Accordo con l’India nel settore della mobilità e delle infrastrutture di trasporto
Berna, 15.10.2025 — In vista dell’imminente firma di un memorandum d’intesa sui sistemi di mobilità, la Svizzera e l’India hanno siglato il 15 ottobre 2025 il testo alla presenza del ministro Nitin Gadkari, dell’ambasciatrice svizzera Maya Tissafi e del direttore sostituto della Segreteria di Stato dell’economia (SECO) e capo della Direzione per la promozione della piazza economica di Stato Martin Saladin, nonché di una delegazione di una ventina di aziende svizzere attive nel settore della mobilità.L’accordo, approvato dal Consiglio federale l’8 ottobre, faciliterà l’accesso delle aziende svizzere ai grandi progetti nel settore dei trasporti indiano.

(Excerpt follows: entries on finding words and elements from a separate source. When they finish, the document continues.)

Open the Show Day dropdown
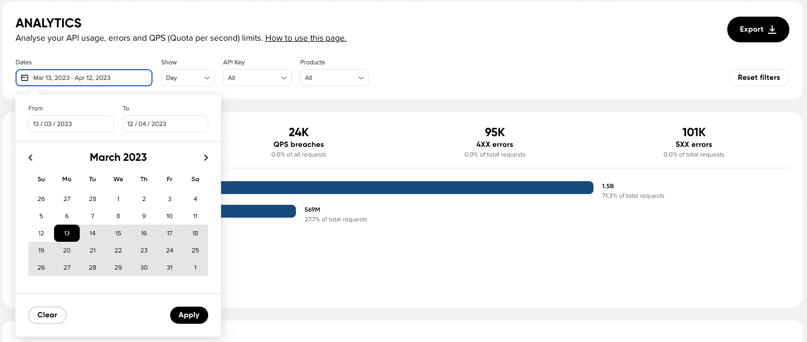Image resolution: width=807 pixels, height=342 pixels. click(x=187, y=78)
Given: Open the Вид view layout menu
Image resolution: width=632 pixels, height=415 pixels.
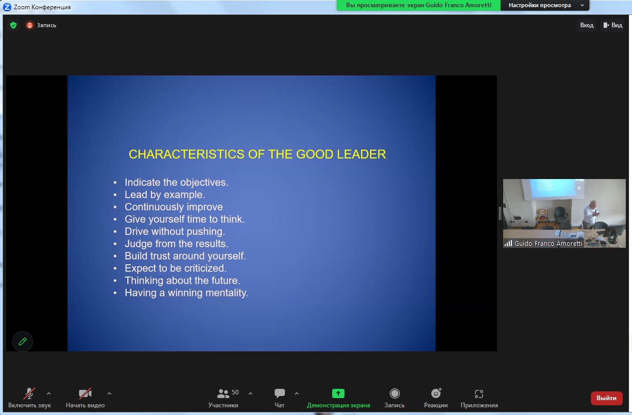Looking at the screenshot, I should pos(612,25).
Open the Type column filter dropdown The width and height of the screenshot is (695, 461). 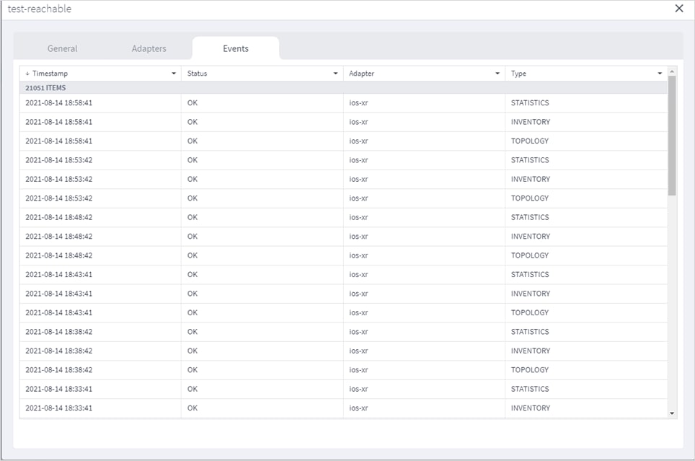[659, 73]
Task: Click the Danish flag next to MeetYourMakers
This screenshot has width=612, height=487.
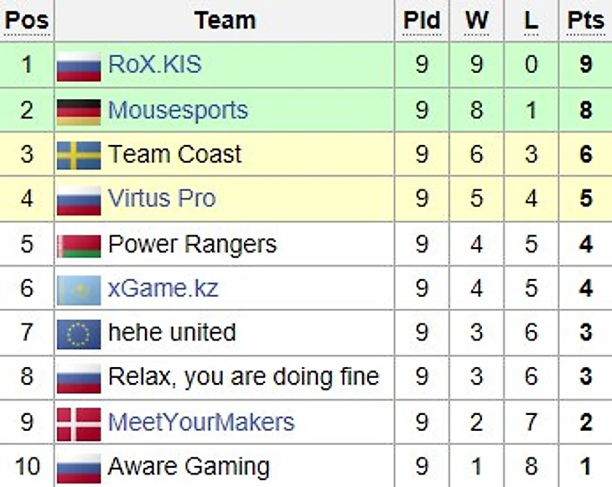Action: pos(79,424)
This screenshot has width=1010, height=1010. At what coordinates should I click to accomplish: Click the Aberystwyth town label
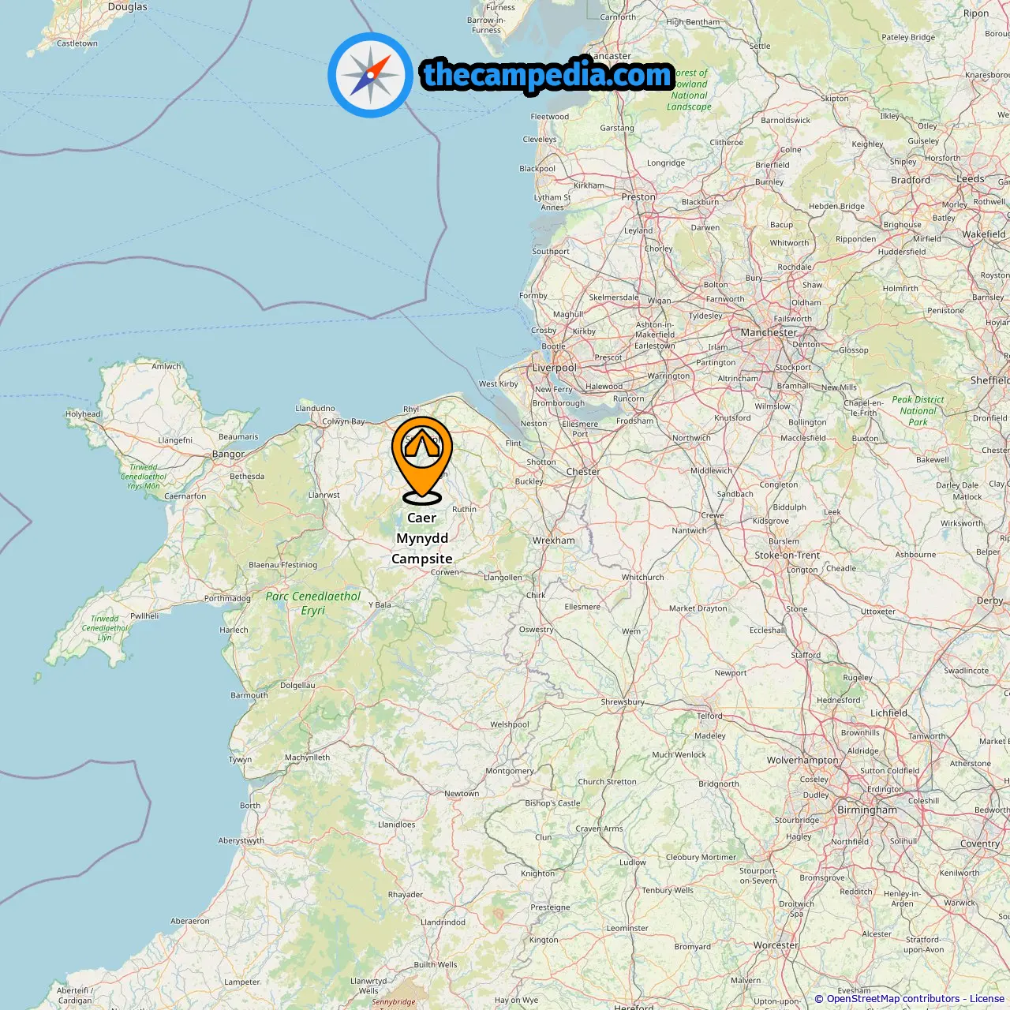pyautogui.click(x=241, y=840)
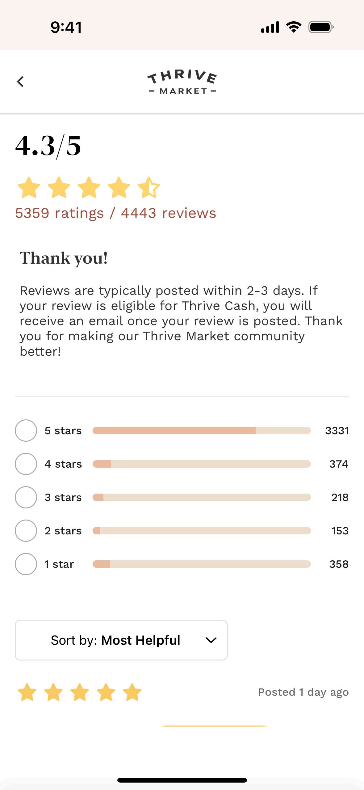364x790 pixels.
Task: Open the Sort by Most Helpful dropdown
Action: click(x=121, y=640)
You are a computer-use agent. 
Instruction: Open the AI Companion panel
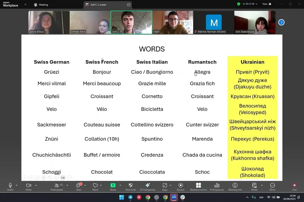click(147, 186)
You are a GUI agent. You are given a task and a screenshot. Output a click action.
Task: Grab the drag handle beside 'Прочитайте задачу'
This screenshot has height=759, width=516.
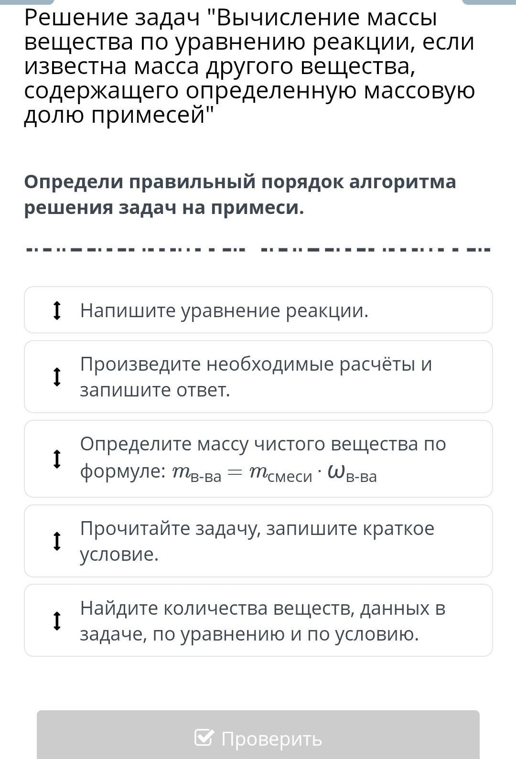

Il MoU si prefigge di promuovere e rafforzare la cooperazione nel campo delle infrastrutture sostenibili, focalizzandosi in particolare sullo sviluppo dei sistemi di trasporto e mobilità. Il MoU comprende numerosi ambiti di cooperazione nel settore della mobilità sostenibile e delle infrastrutture di trasporto. Particolare attenzione è rivolta alla mobilità elettrica, ai sistemi di impianti a fune, alla costruzione di gallerie, all’economia circolare e ad altri comparti dei trasporti.
L’accordo prevede inoltre il coinvolgimento dell’economia, della ricerca e dell’amministrazione di entrambi i Paesi, anche attraverso partenariati pubblico-privati, il riconoscimento del ruolo delle imprese generali nella realizzazione di grandi progetti infrastrutturali e lo scambio di conoscenze ed esperienze. Per garantire un radicamento istituzionale, sarà istituito un gruppo di lavoro congiunto che si riunirà due volte all’anno e fungerà da piattaforma per approfondire e valutare la collaborazione.
L’India è un importante partner strategico per la Svizzera: nel 2023 il volume degli scambi bilaterali ammontava a 17,7 miliardi di franchi. L’accordo di libero scambio tra l’India e l’Associazione europea di libero scambio (AELS), firmato nel 2024, apre nuove opportunità, in particolare nel settore delle infrastrutture e della mobilità. Le associazioni di categoria svizzere come Swissrail, Swissmem e suisse.ing hanno già manifestato interesse per una cooperazione più stretta.
Il MoU non è giuridicamente vincolante né comporta obblighi finanziari per le parti.